▶ TRY IT:
Say how many lines in the records hold the word "Client", and give nothing but that number.

▶ THE RECORDS:
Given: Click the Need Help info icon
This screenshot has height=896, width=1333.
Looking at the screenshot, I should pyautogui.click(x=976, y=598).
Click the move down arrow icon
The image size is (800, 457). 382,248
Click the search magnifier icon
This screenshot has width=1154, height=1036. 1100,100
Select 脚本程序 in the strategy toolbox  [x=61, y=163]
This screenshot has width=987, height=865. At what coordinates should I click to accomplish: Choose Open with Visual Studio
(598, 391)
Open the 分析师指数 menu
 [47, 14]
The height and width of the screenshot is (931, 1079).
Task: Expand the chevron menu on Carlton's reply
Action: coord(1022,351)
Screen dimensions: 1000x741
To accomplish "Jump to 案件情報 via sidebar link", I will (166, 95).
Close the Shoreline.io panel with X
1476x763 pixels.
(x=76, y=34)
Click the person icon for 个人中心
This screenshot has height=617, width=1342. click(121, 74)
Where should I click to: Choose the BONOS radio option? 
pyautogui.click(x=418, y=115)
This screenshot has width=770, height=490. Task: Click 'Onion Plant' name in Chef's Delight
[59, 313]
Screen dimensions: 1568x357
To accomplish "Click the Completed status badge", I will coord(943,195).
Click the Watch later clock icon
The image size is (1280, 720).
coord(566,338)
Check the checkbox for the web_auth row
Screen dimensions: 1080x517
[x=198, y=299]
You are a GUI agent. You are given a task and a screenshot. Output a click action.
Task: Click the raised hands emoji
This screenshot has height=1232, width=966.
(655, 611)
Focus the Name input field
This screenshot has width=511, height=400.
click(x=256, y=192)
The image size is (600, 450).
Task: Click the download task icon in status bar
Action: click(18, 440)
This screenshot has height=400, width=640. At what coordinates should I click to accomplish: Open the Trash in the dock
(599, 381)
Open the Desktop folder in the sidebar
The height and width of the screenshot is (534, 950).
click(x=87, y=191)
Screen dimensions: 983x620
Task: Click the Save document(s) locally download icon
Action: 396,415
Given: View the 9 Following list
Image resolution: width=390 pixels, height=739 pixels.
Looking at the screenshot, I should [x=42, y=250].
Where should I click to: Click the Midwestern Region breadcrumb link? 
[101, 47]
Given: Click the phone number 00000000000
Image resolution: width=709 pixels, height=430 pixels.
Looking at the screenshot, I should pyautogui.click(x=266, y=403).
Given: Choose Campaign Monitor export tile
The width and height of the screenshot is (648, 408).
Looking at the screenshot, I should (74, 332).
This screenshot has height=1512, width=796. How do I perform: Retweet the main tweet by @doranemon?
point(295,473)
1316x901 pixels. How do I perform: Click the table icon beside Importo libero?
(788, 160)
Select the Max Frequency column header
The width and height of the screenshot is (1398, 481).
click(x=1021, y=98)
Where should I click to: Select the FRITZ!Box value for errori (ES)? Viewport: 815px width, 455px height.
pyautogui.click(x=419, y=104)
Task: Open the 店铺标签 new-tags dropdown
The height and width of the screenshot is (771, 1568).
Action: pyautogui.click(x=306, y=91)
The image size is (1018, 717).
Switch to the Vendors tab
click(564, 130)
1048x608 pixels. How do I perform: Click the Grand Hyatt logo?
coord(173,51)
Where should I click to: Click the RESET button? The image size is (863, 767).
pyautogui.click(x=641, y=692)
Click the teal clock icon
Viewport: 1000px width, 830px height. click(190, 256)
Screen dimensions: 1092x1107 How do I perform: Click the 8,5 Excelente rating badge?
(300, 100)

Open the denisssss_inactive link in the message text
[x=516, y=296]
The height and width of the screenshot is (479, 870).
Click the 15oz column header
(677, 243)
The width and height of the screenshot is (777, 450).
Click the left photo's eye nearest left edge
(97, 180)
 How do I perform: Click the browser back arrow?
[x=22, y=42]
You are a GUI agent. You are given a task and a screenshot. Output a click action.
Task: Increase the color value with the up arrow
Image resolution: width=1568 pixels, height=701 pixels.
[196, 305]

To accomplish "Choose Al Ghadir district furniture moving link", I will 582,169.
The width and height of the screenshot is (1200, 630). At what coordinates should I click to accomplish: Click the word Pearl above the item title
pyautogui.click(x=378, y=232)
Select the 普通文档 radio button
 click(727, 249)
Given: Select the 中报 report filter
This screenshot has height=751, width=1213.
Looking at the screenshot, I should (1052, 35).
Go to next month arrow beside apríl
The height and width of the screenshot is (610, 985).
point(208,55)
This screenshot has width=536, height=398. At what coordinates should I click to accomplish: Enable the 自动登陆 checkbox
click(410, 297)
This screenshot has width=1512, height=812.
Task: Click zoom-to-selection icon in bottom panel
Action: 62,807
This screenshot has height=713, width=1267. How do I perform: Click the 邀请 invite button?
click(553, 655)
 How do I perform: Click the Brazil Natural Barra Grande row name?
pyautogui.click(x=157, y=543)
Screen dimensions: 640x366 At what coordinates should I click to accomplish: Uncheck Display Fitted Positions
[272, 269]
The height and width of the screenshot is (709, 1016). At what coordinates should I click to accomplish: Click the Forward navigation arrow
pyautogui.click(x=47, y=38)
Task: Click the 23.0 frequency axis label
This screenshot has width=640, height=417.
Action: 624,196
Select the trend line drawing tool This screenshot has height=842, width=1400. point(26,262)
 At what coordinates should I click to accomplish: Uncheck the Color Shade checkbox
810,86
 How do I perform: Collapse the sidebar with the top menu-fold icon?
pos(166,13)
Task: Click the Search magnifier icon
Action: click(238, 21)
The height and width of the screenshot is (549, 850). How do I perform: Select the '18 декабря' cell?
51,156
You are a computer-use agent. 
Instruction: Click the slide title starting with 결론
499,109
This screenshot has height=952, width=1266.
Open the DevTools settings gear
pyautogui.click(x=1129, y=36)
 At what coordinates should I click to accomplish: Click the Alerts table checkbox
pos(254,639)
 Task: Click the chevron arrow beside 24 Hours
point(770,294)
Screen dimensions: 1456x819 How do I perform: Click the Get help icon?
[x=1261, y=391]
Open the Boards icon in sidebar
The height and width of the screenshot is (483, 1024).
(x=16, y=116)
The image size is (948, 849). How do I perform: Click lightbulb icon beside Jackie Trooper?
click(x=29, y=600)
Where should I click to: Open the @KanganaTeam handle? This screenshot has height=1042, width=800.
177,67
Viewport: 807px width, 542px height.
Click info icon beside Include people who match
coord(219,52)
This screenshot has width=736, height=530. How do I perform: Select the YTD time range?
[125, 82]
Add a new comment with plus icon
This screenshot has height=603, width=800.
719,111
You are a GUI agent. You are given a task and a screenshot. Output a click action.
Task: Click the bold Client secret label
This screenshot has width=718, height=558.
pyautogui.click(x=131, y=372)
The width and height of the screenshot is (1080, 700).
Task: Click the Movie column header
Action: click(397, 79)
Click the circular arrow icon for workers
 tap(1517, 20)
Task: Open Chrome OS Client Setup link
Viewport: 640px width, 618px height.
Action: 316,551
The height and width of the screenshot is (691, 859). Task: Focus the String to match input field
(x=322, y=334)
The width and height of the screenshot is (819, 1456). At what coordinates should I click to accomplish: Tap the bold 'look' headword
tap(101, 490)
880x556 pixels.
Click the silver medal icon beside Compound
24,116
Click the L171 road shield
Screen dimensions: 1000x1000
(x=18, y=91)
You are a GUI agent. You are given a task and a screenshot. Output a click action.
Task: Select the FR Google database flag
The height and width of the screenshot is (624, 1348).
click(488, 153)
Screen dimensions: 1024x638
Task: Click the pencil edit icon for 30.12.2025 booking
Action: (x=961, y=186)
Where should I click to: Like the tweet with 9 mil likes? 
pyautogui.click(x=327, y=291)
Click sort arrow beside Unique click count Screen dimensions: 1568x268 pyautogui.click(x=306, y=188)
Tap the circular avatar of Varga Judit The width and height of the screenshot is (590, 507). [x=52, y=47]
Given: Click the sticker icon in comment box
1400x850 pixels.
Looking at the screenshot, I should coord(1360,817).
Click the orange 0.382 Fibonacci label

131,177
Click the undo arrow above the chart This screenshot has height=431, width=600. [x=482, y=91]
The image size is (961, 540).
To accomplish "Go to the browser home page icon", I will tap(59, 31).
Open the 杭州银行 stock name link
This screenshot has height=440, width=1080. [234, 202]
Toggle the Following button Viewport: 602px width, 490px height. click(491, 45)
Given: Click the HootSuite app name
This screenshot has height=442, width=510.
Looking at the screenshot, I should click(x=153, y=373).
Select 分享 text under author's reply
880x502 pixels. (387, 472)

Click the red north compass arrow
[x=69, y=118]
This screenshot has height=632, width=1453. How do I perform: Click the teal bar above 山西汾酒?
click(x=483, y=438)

▶ EXPECTED ANSWER:
2